The Samuel Beckett Digital Manuscript Archive is an initiative that comes from several partnering institutions, namely the Centre for Manuscript Genetics (University of Antwerp), the Beckett International Foundation (University of Reading), and the Harry Ransom Humanities Research Center (University of Texas at Austin), with the permission of the Estate of Samuel Beckett.

The key goal of this project is to “is to reunite the manuscripts of Samuel Beckett’s works in a digital way, and to facilitate genetic research.” More specifically, this platform “brings together digital facsimiles of documents” which are housed in different archives, libraries, and special collections. The project also offers transcriptions of Beckett’s manuscripts, tools for bilingual and genetic version comparison, an analysis of the textual genesis of Beckett’s works, and a search engine.

The resource aims to help researchers and scholars to require immediate access to the manuscripts and typescripts produced by Samuel Beckett. The website, as of now, hosts eight major works: “Endgame,” ‘Waiting for Godot,” “Malone Dies,” Molloy,” Krapp’s Last Tape,” “the Unnamable,” “Stirrings Still,” and “what is the word.” However, only one work is not being password protected and, therefore, accessible. That means that in order to work with all other manuscripts, you should get an individual or institutional subscription.  

If its primary goal, or the first goal, is to make the texts available, the second goal of the project is to build a platform that would serve as an active laboratory studying the “variants” of SB’s works—often produced in both languages, English and French. This is a place dealing with such matters as genetic criticism and textual scholarship relying on different editorial and philological traditions offered by scholars. Of special interest is an introductory essay entitled: “Editorial Principles and Practice.” In it, the editors show their philosophy and practices as they approach the Beckett manuscripts; in particular, dealing with facsimiles and transcriptions (using an encoding in XML [eXtensible Markup Language]), transcription methods (relying, in part, on suggestions by the TEI Special Interest Group), transcription conventions (such as deletion, deletion within a deletion, addition, script, unclear reading, addition on the facing leaf, illegible character, transportation, etc.), collation and relative collaboration.
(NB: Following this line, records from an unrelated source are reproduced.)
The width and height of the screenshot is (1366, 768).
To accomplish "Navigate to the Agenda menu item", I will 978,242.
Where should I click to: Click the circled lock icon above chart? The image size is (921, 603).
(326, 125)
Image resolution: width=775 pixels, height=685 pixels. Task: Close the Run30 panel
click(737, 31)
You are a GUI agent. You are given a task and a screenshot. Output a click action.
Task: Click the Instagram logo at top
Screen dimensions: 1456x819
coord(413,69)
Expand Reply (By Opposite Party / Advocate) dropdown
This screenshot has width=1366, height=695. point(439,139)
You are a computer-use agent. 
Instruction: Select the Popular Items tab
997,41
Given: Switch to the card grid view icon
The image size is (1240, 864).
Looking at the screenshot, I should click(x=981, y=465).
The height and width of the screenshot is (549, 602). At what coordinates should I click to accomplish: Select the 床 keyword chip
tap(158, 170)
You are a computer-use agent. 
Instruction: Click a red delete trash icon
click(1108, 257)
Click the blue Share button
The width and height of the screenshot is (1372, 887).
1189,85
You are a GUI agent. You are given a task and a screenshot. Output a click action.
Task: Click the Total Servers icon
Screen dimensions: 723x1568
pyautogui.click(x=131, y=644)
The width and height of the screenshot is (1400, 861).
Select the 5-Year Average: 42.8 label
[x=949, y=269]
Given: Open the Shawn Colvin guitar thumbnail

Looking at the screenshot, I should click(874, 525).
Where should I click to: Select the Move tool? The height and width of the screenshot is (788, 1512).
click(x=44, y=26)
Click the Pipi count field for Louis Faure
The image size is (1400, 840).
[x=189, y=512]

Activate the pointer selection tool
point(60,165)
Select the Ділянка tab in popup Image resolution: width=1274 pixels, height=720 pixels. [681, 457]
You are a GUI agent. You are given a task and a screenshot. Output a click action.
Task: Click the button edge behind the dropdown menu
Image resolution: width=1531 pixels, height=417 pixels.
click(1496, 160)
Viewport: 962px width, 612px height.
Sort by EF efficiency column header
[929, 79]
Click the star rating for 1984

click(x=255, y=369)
Manuscripts aside, the project also hosts the Beckett Digital Library—again, available only to subscribers, so it’s hard to say what’s inside. From the description, you can find out that the BDL is a digital reconstruction of SB’s personal library. At the moment it houses 762 extant volumes and 247 virtual entries with no physical copy. The whole project is an example that attempts and succeeds in the “reconstruction of dynamics of the composition process.” By looking and comparing various variants of the same work which versions are held at different places, the project demonstrates the unique opportunities the digital scholarly editions may offer in the future.